Die Befragung zeigt, dass Konflikte in den Unternehmen zu über 70 Prozent durch die Führungskräfte und zu 60 Prozent von den unmittelbar Betroffenen gelöst werden. Der Hinzuziehung interner Fachleute der Personal- und Rechtsabteilung sowie von Betriebsräten bedarf es jeweils nur in knapp 25 Prozent der Konfliktfälle. Externe Fachleute, wie Rechtsanwälte, Mediatoren oder Coaches, werden in nur 16 Prozent der Konflikte hinzugezogen.

„Mit dieser Art der Konfliktlösung sind die Führungskräfte relativ zufrieden.
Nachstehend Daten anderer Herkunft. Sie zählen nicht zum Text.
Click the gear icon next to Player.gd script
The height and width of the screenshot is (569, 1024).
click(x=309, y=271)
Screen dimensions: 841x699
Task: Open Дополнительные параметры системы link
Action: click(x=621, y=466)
So charakterisieren jeweils rund 40 Prozent die Streitkultur in ihrem Unternehmen als konstruktiv, wertschätzend und respektvoll, entscheidungsorientiert sowie offen und transparent“, sagt Prof. Ricarda Rolf, Leiterin der Kölner Forschungsstelle für Wirtschaftsmediation. Die am häufigsten genannten negativen Aspekte der Streitkultur waren das Verdrängen von Konflikten (28 %) und die „Lösung“ per Machtwort (24%).

„Die Führungskräfte, die nach eigenen Angaben die meisten Streitfälle lösen, sehen in ihrem Bereich auch den größten Fort- und Weiterbildungsbedarf, und zwar 78 Prozent beim Konfliktmanagement für Führungskräfte und 63 Prozent beim Kommunikationstraining für Führungskräfte“, so Rolf.
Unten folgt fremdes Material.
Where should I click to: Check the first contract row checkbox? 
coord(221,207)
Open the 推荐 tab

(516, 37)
Der Umgang mit schwierigen Verhandlungspartnern und -situationen (49%) und Grundlagen in der Verhandlungstechnik (38%) werden mit deutlichem Abstand genannt. Dieses ambivalente Ergebnis korrespondiert mit einem Mangel an speziellen Angeboten zur Fort- und Weiterbildung für die mit der Konfliktbearbeitung betrauten Personen, die von lediglich gut der Hälfte der Unternehmen angeboten werden.

„Auch bei Organisationsveränderungen und Umstrukturierungen sehen die Führungskräfte grundlegenden Professionalisierungsbedarf“, betont Bernd Hoffmann, Geschäftsführer des Instituts für Wirtschaftsmediation und Kommunikationsmanagement (IWM). So berücksichtigen nur 37 Prozent der Unternehmen bei diesen Prozessen Konfliktbearbeitung präventiv. 58 Prozent der Befragten sehen hier die Notwendigkeit einer Veränderung in ihrem Unternehmen. In der Unternehmenskultur (57%) sowie in Leitbild und Führungsgrundsätzen (56%) sehen ebenfalls mehr als die Hälfte Professionalisierungsbedarf.
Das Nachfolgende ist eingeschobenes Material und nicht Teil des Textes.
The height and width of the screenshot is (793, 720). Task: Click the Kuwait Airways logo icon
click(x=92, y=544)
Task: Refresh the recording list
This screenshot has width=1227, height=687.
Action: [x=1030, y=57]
„Kritisch zu beurteilen ist auch, dass in den meisten Unternehmen die mit der Konfliktbehandlung beauftragten Personen und Institutionen in über 80 Prozent der Fälle rein anlassbezogen und akut handeln. In institutionalisierter Form findet dies nur in einem Drittel der Betriebe statt. 20 Prozent arbeiten sogar völlig unabhängig voneinander und ohne jegliche Abstimmung untereinander“, so Rolf. „Positiv ist jedoch, dass rund ein Drittel der Unternehmen zur Konfliktbearbeitung bereits externe Mediatoren beauftragt haben und 82,5 Prozent die Arbeit der Mediatoren mit gut bis sehr gut bewerten“.